私、仲野蝶子が明応大学のキャンパス内を歩いていると、神田君が一人の女の子と仲睦まじげに歩いているのを見かけた。


「へ~え、あの神田君がね」と思いながらその場を通り過ぎた。


翌日、キャンパス内の別の場所を歩いていると、また神田君が女の子と歓談しながら歩いていた。ただ、昨日の彼女とは別の子だった。


「神田君って、意外ともてるのかな?」などと思ってしまった。


神田君は話してみると気さくな性格だが、見た目が若干陰気で清潔っぽくないので、女性にもてそうには見えなかったからだ。もちろん私も恋愛対象とは思っていない。


でも、同じミステリ研の部員だ。彼に春が来るよう心の中で応援しよう。


翌日、ミステリ研の部室を訪れると、神田君と一色さんが既に来ていた。二人とも会話をせずにミステリマガジンを読んでいた。


「こんにちは、仲野さん」と一色さんがあいさつしてきた。


「やあ、仲野さん」と神田君も私の方を見て言った。


「こんにちは、一色さん、神田君。・・・何を読んでいるの?」


「私が今読んでいるのはミステリマガジンに掲載されているフランシスの『血統』って作品。盗まれた名馬を諜報員が探すって話なんだけど、探偵小説というよりは冒険小説だね」と一色さんが言った。

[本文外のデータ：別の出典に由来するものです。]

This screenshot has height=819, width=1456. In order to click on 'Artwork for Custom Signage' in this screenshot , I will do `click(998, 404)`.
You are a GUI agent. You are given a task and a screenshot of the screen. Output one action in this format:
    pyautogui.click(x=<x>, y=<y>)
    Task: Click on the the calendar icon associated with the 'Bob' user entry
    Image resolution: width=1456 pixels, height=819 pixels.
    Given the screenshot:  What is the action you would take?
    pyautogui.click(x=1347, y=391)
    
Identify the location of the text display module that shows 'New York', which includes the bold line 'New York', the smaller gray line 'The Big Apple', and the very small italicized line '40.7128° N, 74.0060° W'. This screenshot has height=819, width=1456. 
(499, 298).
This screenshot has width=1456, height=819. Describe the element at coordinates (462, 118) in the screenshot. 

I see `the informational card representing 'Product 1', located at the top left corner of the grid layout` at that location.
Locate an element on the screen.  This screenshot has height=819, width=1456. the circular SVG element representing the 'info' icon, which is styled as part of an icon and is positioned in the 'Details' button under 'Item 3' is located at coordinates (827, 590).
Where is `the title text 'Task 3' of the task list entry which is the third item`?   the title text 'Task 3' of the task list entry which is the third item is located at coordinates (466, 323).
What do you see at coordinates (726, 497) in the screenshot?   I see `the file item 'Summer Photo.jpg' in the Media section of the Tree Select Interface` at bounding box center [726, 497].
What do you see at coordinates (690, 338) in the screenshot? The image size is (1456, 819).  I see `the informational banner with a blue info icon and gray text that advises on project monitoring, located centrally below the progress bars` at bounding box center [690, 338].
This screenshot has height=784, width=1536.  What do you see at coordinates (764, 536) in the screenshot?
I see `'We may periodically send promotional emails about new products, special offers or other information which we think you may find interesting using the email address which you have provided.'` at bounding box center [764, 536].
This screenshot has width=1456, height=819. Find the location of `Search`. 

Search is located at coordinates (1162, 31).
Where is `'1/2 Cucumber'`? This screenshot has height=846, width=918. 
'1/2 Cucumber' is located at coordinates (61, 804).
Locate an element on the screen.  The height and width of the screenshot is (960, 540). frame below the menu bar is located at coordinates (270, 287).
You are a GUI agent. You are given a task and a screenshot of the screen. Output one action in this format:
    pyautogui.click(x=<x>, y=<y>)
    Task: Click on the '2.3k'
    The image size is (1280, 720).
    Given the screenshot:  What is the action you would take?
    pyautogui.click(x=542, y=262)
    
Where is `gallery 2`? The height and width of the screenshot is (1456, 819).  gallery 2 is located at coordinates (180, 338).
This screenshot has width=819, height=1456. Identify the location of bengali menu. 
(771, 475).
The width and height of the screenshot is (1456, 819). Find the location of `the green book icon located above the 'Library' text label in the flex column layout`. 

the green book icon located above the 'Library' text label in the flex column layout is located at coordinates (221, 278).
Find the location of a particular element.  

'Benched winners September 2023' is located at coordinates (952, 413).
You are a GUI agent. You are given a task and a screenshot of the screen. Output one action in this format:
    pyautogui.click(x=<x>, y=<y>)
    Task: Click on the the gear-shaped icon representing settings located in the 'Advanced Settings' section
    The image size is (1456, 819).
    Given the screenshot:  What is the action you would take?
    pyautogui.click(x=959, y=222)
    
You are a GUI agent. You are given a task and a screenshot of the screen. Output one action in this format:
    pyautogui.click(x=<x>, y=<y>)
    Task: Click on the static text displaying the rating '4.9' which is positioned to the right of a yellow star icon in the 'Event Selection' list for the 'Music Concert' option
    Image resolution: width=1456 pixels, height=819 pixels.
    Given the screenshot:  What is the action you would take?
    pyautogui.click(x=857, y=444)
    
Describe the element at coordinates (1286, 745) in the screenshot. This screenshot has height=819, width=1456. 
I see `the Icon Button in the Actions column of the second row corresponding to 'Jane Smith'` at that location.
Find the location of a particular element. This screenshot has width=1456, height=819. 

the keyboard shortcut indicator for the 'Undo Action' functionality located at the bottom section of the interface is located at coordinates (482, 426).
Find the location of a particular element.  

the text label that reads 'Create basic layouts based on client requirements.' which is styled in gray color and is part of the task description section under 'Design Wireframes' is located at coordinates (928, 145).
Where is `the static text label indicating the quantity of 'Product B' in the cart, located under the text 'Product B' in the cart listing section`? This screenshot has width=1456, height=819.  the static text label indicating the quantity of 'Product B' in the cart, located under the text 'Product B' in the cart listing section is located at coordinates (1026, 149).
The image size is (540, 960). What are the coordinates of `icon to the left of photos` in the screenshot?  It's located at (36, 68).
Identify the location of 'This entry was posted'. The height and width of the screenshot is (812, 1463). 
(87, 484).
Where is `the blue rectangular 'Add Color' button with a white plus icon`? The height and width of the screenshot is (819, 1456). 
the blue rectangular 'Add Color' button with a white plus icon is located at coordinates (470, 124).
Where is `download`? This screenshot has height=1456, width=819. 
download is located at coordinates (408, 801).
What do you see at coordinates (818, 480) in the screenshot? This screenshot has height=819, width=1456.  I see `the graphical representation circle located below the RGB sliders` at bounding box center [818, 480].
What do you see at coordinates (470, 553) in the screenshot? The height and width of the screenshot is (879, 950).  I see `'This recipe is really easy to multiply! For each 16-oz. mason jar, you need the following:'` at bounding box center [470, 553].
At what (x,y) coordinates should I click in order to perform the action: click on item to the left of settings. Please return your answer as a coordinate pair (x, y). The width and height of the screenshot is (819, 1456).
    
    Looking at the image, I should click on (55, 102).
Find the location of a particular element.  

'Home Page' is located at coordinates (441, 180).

「僕はハワードの『逸楽郷の幻影』って短編だよ。推理小説じゃなくて、剣と魔法の世界で活躍する冒険者コナンの物語さ」


「また変わったものを読んでいるわね、神田君は。エスエフってのじゃないの?」


「こういうのはヒロイック・ファンタジーって呼ばれてるよ」


「この前読んでいた『火星のプリンセス』もそれっぽい英雄譚だね」と一色さんが言った。


「まあね。舞台が現代でも宇宙でも古代世界でも、英雄ヒーローが活躍する話には男心をくすぐられるよ。僕もどこか別の世界に行って、美女にもてもての英雄ヒーローになってみたいなあ」


「そう言えば、神田君、最近女の子を連れ回してるわね。それも一人じゃなく・・・」


「え?見てたのかい?」頬を染める神田君。


「彼女ができたの、神田君?」と一色さんが顔を上げて聞いた。


「まだ彼女ってわけじゃないけど、二人の女の子から誘われちゃってね、まいってるんだよ」と神田君はまいってるどころか嬉しそうに言った。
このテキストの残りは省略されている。